America’s most popular destination for company incorporation has updated its laws to allow for the tokenization of public or private stocks and shares.
Two-thirds of all members elected to each house in the state of Delaware have passed a number of amendments that legally allow for the use of blockchain technology to maintain corporate share registries. It says:
“Any records administered by or on behalf of the corporation in the regular course of its business, including its stock ledger, books of account, and minute books, may be kept on, or by means of, or be in the form of, any information storage device, method, or one or more electronic networks or databases (including one or more distributed electronic networks or databases)…

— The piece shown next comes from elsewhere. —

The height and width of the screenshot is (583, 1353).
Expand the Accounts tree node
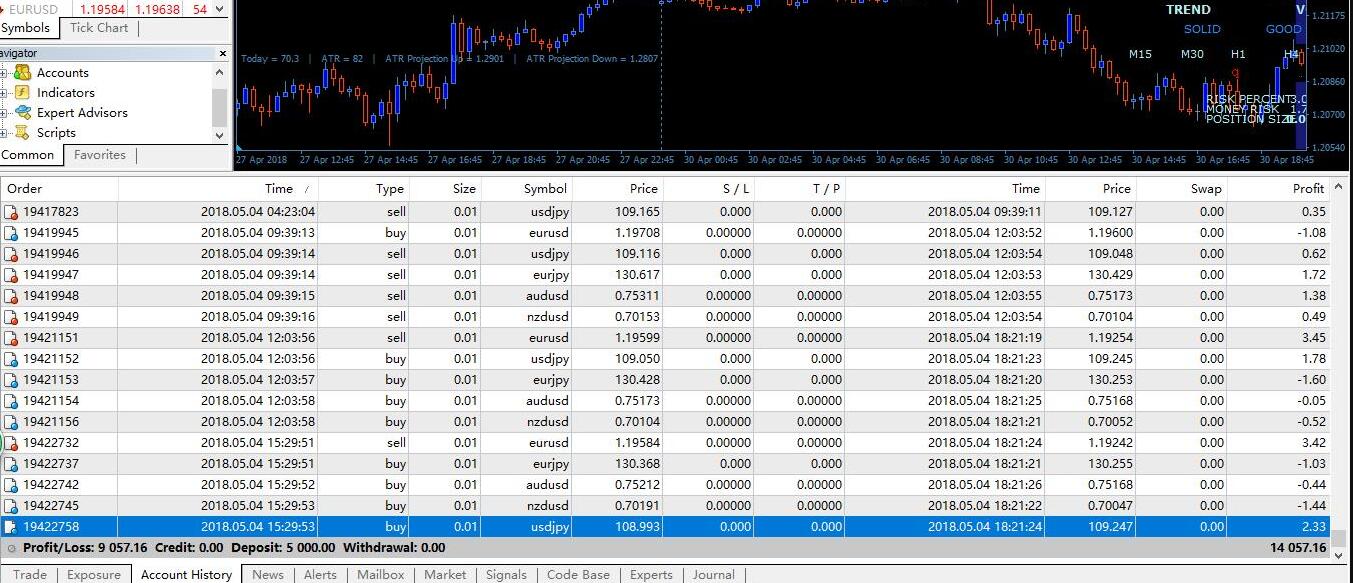(x=4, y=73)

When records are kept in such manner, a clearly legible paper form prepared from or by means of the information storage device, method, or one or more electronic networks or databases (including one or more distributed electronic networks or databases) shall be valid and admissible in evidence, and accepted for all other purposes, to the same extent as an original paper record of the same information would have been, provided the paper form accurately portrays the record.”
In other words, any tokenized stock or share can legally be admissible in court as evidence of ownership, and any company can, in full compliance with the law, issue equity in the form of a token.

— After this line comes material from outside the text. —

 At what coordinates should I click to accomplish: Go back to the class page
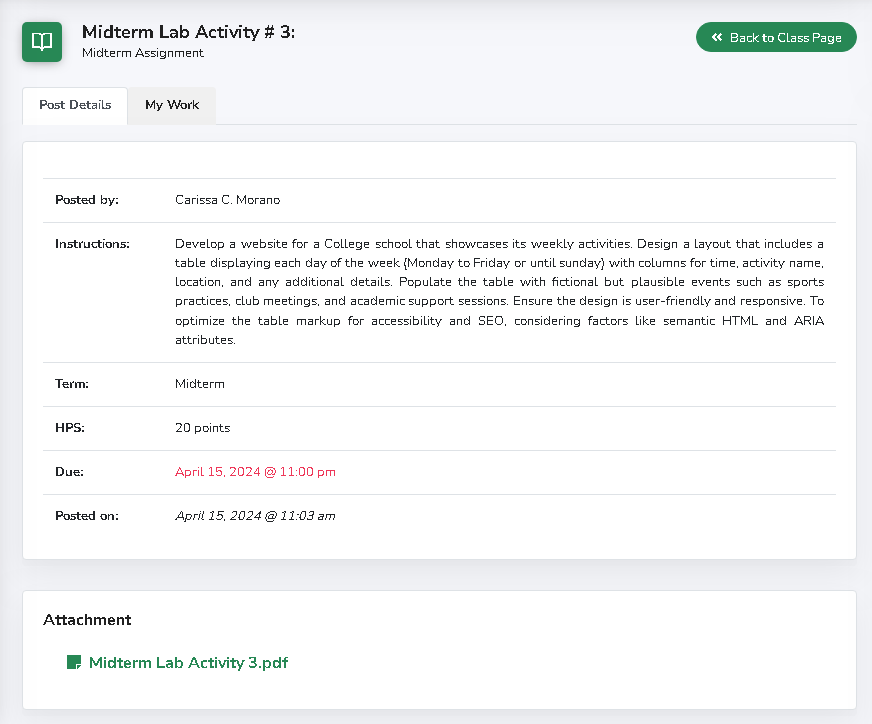[x=776, y=38]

A new ethereum based token standard, ERC-884, has already been created to allow companies to take advantage of these new capabilities with Dave Sag, a blockchain developer, stating:
“ERC-884 tokens offer a mechanism by which a Delaware corporation can maintain an official share register using an Ethereum smart-contract, hosted on the Ethereum blockchain, rather than using a traditional mechanism.

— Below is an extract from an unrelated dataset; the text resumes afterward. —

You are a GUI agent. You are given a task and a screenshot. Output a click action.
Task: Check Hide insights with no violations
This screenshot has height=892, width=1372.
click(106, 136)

By maintaining compatibility with ERC-20 tokens, ERC-884 tokens can be traded via any cryptocurrency exchange that supports the trading of ERC-20 tokens, thus allowing the company to sidestep the use of a traditional stock exchange, share registry, or transfer agent.”
Companies that wish to be fully compliant with the law, yet wish to take advantage of the new technology, can use the above standard to digitally issue shares without having to go through any intermediary.
As they would already be compliant with securities laws if they are publicly traded or otherwise have already registered with the SEC, there would be no regulatory uncertainty or gray area.
That’s because the token standard has been designed to in effect mimic a paper share, while getting rid of the paper. So digitizing equity.
In the process potentially removing intermediaries, reducing cost, increasing efficiency, and increasing participation to the entire global arena.